Gene sequence variations of the platelet P2Y12 receptor are associated with coronary artery disease
1 Department of Mother and Child and of Biology-Genetics, Section of Biology and Genetics, University of Verona, Verona, Italy
2 Department of Clinical and Experimental Medicine, University of Verona, Verona, Italy
3 Division of Cardiology, University of Florida-Shands Jacksonville, FL USA
BMC Medical Genetics 2007, 8:59 doi:10.1186/1471-2350-8-59Published: 5 September 2007
The platelet P2Y12 receptor plays a key role in platelet activation. The H2 haplotype of the P2Y12 receptor gene (P2RY12) has been found to be associated with maximal aggregation response to adenosine diphosphate (ADP) and with increased risk for peripheral arterial disease. No data are available on its association with coronary artery disease (CAD).
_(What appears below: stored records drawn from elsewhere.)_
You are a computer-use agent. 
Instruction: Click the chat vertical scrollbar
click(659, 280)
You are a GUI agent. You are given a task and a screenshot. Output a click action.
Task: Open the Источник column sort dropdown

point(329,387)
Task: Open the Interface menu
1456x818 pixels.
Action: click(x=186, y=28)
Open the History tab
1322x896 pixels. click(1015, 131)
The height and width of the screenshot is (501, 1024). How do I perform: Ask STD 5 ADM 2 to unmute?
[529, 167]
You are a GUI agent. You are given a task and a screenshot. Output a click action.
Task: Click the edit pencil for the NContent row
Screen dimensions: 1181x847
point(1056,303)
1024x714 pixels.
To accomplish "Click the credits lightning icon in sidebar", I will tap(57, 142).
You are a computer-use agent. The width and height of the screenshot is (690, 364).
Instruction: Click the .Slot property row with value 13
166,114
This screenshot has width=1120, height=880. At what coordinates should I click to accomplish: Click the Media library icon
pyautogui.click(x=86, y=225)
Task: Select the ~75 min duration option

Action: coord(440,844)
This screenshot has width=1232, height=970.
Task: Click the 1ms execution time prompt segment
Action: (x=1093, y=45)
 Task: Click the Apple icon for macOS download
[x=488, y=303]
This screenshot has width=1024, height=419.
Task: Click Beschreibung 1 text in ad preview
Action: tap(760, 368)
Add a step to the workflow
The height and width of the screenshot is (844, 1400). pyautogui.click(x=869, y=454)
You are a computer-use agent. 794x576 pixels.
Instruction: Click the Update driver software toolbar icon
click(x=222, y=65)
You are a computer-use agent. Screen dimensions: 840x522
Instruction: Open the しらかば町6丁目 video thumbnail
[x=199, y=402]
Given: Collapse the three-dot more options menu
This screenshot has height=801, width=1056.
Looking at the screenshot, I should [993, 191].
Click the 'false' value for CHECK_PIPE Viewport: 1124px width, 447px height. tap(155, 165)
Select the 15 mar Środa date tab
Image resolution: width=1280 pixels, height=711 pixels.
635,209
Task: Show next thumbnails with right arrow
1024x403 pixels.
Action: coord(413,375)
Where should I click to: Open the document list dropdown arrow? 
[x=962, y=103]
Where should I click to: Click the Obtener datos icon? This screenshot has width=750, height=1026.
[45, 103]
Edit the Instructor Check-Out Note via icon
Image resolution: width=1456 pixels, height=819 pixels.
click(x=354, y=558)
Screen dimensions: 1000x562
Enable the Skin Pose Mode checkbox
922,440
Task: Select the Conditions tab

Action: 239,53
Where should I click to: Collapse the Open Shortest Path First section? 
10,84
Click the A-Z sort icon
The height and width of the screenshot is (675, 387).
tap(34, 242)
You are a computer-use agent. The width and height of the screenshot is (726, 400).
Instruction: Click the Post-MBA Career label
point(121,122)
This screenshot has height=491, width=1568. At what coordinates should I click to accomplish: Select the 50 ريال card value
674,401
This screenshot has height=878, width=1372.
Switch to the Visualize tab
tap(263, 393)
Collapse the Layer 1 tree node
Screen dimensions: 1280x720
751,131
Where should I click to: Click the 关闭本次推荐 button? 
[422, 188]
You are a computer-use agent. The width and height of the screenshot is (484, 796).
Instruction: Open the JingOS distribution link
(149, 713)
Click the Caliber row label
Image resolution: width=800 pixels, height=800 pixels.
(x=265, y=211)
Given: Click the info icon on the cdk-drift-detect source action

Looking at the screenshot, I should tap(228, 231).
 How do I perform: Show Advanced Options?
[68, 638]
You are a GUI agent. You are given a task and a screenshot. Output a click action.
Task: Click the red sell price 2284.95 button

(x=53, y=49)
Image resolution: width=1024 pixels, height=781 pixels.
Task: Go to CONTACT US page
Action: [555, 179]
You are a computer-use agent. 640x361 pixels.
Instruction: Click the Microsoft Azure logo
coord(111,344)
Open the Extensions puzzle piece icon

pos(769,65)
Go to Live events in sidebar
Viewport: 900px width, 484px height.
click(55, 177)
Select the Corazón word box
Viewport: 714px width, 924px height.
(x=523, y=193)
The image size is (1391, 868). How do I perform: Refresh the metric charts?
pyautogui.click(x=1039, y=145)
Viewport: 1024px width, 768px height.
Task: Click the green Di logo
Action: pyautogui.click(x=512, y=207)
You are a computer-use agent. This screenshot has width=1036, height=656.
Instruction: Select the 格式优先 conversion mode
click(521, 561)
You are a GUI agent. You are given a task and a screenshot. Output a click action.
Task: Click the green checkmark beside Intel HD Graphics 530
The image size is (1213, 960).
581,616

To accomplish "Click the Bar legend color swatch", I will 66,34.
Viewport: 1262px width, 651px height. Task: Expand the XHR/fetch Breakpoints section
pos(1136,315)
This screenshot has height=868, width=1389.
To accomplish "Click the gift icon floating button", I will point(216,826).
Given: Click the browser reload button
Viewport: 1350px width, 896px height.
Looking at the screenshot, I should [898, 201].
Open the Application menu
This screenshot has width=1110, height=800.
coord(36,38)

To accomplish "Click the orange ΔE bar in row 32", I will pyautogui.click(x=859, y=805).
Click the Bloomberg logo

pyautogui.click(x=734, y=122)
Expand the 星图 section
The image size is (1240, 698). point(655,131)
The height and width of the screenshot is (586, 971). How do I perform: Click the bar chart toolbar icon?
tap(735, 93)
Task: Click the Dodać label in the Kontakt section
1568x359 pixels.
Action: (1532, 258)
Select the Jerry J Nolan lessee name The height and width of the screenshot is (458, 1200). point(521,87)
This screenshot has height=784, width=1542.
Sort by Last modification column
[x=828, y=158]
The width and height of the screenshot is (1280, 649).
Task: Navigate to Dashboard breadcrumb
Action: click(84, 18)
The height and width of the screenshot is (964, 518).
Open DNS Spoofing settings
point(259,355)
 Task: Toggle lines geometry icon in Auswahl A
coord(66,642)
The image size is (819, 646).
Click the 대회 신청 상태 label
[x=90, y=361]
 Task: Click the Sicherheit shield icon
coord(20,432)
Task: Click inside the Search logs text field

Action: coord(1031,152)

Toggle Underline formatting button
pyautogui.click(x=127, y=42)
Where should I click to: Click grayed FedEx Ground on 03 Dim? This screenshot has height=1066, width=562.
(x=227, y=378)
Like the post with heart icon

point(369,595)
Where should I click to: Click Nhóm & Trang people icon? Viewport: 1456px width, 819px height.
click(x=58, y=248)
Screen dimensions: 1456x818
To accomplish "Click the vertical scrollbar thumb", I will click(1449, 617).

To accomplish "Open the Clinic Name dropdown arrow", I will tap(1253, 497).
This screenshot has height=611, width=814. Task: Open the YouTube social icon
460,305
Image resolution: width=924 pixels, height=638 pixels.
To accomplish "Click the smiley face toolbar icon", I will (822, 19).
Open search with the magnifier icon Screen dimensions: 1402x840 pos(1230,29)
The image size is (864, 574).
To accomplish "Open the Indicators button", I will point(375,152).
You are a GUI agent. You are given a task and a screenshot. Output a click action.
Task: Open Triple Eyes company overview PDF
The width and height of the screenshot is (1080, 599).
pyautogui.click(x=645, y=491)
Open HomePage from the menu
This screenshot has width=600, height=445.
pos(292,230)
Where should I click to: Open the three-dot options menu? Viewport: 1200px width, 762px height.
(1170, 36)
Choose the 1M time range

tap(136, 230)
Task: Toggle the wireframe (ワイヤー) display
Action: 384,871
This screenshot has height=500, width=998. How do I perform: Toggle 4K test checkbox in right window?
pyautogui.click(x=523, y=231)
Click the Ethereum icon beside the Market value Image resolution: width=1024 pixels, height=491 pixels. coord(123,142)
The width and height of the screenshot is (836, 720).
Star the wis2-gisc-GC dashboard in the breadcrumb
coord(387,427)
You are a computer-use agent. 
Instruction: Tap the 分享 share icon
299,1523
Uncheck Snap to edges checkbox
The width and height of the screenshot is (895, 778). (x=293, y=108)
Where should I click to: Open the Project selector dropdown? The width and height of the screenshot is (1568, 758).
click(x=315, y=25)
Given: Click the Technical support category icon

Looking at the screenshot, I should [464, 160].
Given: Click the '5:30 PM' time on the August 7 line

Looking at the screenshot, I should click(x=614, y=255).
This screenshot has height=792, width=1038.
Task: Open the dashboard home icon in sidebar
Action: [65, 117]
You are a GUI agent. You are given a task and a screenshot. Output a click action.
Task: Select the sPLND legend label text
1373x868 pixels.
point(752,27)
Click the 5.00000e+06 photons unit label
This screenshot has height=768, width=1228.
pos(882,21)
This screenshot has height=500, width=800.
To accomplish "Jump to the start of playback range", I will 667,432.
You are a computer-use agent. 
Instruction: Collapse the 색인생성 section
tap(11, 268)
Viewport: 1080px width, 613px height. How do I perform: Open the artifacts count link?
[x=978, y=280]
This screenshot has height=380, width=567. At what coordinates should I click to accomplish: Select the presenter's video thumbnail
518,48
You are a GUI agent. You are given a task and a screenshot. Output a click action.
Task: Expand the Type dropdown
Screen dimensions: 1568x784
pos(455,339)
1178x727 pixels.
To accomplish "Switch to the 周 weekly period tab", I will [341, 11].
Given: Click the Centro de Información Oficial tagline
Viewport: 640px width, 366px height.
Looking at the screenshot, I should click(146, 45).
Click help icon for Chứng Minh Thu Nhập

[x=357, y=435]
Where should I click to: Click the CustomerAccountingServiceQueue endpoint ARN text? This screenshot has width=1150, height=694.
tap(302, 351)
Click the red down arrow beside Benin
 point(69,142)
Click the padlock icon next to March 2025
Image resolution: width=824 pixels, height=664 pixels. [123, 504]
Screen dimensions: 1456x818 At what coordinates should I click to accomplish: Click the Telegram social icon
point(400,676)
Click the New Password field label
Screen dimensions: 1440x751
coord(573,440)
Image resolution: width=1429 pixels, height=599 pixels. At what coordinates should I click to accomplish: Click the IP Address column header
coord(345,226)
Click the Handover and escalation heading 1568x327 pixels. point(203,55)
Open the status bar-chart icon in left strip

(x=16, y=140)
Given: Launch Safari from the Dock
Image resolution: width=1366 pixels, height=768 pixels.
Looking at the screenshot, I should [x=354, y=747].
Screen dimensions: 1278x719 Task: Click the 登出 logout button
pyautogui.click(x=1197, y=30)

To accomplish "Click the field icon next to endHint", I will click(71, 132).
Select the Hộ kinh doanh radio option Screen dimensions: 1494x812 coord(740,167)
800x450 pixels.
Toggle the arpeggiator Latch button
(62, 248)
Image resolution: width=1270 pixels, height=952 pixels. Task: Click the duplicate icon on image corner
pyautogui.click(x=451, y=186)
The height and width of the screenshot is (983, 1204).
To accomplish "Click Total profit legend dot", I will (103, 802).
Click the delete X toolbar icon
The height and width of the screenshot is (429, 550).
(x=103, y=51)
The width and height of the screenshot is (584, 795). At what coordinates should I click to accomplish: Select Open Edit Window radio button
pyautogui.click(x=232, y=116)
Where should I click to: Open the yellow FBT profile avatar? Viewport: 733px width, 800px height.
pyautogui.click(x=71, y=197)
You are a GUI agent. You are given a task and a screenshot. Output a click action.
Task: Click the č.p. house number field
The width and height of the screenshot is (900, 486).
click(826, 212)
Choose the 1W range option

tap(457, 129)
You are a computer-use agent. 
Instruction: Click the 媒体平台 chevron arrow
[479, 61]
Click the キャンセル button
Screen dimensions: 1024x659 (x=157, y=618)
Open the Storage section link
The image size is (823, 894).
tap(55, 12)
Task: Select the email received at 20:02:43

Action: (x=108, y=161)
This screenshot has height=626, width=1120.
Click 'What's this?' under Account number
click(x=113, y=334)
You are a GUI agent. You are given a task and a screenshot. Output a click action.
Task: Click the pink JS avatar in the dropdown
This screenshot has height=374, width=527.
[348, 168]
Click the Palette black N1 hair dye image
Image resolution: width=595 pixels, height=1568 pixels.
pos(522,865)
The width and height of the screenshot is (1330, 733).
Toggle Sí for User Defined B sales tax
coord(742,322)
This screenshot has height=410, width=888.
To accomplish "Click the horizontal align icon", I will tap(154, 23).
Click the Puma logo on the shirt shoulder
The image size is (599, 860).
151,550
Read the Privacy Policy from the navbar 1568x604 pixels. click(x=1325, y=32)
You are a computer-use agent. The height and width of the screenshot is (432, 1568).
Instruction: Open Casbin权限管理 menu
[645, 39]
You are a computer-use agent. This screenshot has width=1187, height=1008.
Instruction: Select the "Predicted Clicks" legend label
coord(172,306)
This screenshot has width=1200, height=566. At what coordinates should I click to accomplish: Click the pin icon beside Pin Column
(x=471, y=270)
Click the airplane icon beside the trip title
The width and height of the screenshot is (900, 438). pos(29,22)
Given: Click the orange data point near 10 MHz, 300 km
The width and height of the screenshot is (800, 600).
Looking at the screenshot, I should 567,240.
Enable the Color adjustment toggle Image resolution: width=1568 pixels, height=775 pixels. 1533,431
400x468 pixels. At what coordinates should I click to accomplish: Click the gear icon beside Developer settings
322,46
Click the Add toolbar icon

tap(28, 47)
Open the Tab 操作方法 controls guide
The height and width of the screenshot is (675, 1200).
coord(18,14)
The H2 haplotype of the P2RY12 was determined in 1378 unrelated patients of both sexes selected according to the presence of significant coronary artery disease (CAD group) or having normal coronary angiogram at cardiac catheterization (CAD-free group). Significant coronary artery disease was angiographically determined, and was defined as a greater than 50% visually estimated luminal diameter stenosis in at least one major epicardial coronary artery.
In the studied population 71.9% had CAD (n = 991) and 28.1% had normal coronary angiogram (n = 387). H2 haplotype carriers were more frequent in the CAD group (p = 0.03, OR = 1.36, 95%CI = 1.02–1.82). The H2 haplotype was significantly associated with CAD in non-smokers (p = 0.007, OR = 1.83 95%CI = 1.17–2.87), but not in smokers. The association remained significant after adjustment for other covariates (age, triglycerides, HDL, hypertension, diabetes) by multivariate logistic regression (p = 0.004, OR = 2.32 95%CI = 1.30–4.15).
Gene sequence variations of the P2Y12 receptor gene are associated with the presence of significant CAD, particularly in non-smoking individuals.